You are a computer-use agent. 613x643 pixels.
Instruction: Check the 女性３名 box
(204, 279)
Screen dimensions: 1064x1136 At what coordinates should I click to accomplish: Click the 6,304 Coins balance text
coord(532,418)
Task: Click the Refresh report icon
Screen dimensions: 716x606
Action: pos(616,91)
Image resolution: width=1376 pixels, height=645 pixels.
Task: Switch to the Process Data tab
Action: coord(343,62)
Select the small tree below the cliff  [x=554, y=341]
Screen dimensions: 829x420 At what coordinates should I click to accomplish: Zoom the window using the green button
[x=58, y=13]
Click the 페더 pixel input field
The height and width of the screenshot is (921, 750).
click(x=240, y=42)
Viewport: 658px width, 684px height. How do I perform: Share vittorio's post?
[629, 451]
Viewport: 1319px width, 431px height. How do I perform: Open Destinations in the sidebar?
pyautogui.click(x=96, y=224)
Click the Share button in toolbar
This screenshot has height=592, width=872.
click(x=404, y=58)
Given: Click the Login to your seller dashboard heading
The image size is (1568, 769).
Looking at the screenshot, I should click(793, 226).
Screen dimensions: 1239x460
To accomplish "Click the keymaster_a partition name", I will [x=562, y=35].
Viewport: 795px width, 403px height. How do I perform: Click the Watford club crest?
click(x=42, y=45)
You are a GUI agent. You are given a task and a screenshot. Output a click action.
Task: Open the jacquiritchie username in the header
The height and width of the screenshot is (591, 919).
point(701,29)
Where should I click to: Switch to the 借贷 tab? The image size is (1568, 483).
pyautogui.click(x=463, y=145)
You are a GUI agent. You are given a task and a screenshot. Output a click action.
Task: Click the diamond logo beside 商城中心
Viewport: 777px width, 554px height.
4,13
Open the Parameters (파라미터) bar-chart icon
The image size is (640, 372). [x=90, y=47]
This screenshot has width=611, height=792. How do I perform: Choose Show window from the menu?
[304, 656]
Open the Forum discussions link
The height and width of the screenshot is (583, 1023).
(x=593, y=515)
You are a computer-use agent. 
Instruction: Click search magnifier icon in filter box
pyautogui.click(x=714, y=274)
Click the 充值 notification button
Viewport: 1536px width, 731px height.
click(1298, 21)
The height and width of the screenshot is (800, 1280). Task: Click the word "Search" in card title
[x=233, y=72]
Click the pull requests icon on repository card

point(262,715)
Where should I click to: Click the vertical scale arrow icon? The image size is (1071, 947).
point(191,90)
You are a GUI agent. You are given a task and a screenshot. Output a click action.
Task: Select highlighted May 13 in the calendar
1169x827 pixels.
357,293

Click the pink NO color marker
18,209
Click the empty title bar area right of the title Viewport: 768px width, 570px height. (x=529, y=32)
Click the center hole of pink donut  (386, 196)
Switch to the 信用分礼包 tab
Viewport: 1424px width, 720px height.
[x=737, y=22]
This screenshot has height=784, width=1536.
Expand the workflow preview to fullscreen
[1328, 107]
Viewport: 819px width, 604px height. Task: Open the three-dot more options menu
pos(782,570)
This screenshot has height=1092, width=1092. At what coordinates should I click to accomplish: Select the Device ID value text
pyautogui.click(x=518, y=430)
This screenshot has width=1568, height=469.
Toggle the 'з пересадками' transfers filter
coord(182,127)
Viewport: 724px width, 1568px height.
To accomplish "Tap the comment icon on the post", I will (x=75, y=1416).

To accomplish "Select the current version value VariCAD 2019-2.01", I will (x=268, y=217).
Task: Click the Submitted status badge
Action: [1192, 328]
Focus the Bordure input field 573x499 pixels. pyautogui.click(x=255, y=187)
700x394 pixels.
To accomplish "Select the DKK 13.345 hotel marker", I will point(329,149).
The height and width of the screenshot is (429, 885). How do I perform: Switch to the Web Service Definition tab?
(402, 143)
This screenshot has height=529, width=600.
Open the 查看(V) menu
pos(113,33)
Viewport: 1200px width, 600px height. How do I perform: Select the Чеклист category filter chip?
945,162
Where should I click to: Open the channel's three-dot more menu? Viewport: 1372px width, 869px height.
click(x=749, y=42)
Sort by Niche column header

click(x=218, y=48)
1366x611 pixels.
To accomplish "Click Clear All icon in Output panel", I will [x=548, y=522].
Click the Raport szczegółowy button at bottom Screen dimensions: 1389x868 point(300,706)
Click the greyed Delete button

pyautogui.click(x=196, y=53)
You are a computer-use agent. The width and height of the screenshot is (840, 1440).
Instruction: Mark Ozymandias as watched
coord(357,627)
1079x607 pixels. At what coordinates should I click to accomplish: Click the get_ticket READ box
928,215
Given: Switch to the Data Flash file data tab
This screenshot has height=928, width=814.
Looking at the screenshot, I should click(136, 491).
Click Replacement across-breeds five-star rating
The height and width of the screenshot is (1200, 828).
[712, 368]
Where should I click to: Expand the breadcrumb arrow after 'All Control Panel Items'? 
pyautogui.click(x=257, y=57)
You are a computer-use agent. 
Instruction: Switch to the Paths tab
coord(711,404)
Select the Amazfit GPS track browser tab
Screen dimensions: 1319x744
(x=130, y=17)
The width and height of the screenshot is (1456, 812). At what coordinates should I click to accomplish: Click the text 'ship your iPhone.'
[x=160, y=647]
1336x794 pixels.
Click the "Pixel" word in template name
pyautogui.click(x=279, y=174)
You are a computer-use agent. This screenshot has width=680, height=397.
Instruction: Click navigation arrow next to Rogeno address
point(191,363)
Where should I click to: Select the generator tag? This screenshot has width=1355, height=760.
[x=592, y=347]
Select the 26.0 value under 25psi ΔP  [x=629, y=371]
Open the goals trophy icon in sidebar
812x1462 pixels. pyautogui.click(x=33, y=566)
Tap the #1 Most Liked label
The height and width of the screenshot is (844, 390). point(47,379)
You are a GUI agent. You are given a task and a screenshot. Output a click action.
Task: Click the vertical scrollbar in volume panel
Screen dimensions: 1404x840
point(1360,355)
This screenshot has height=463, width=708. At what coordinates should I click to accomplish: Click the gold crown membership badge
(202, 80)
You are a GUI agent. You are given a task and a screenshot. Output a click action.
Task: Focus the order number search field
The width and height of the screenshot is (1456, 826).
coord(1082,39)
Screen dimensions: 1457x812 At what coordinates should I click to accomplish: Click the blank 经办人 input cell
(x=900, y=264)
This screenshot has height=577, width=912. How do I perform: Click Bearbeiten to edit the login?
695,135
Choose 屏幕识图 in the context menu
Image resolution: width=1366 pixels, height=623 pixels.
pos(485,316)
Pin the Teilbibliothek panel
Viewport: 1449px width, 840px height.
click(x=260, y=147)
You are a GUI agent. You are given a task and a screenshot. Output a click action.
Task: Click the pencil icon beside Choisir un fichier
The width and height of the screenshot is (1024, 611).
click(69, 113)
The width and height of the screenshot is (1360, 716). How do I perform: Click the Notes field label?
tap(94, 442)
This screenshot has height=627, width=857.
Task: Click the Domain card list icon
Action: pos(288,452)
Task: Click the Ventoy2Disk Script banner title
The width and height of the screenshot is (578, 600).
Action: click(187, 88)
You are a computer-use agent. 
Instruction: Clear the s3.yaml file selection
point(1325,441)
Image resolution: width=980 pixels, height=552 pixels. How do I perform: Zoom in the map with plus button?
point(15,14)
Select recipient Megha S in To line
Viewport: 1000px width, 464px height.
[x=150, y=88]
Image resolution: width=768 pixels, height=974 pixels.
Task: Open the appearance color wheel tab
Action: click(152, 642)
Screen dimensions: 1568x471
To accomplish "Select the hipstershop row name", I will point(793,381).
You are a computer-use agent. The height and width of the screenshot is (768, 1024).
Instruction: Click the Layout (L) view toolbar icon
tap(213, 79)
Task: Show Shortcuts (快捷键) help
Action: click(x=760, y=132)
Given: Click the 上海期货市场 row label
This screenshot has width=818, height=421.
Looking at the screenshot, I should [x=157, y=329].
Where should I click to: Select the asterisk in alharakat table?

★ ★ ★

From the entries above, give again exactly the lines running from the line with "1169x827 pixels." to the line with "This screenshot has height=784, width=1536."; include both of those lines.

1169x827 pixels.
357,293

Click the pink NO color marker
18,209
Click the empty title bar area right of the title Viewport: 768px width, 570px height. (x=529, y=32)
Click the center hole of pink donut  (386, 196)
Switch to the 信用分礼包 tab
Viewport: 1424px width, 720px height.
[x=737, y=22]
This screenshot has height=784, width=1536.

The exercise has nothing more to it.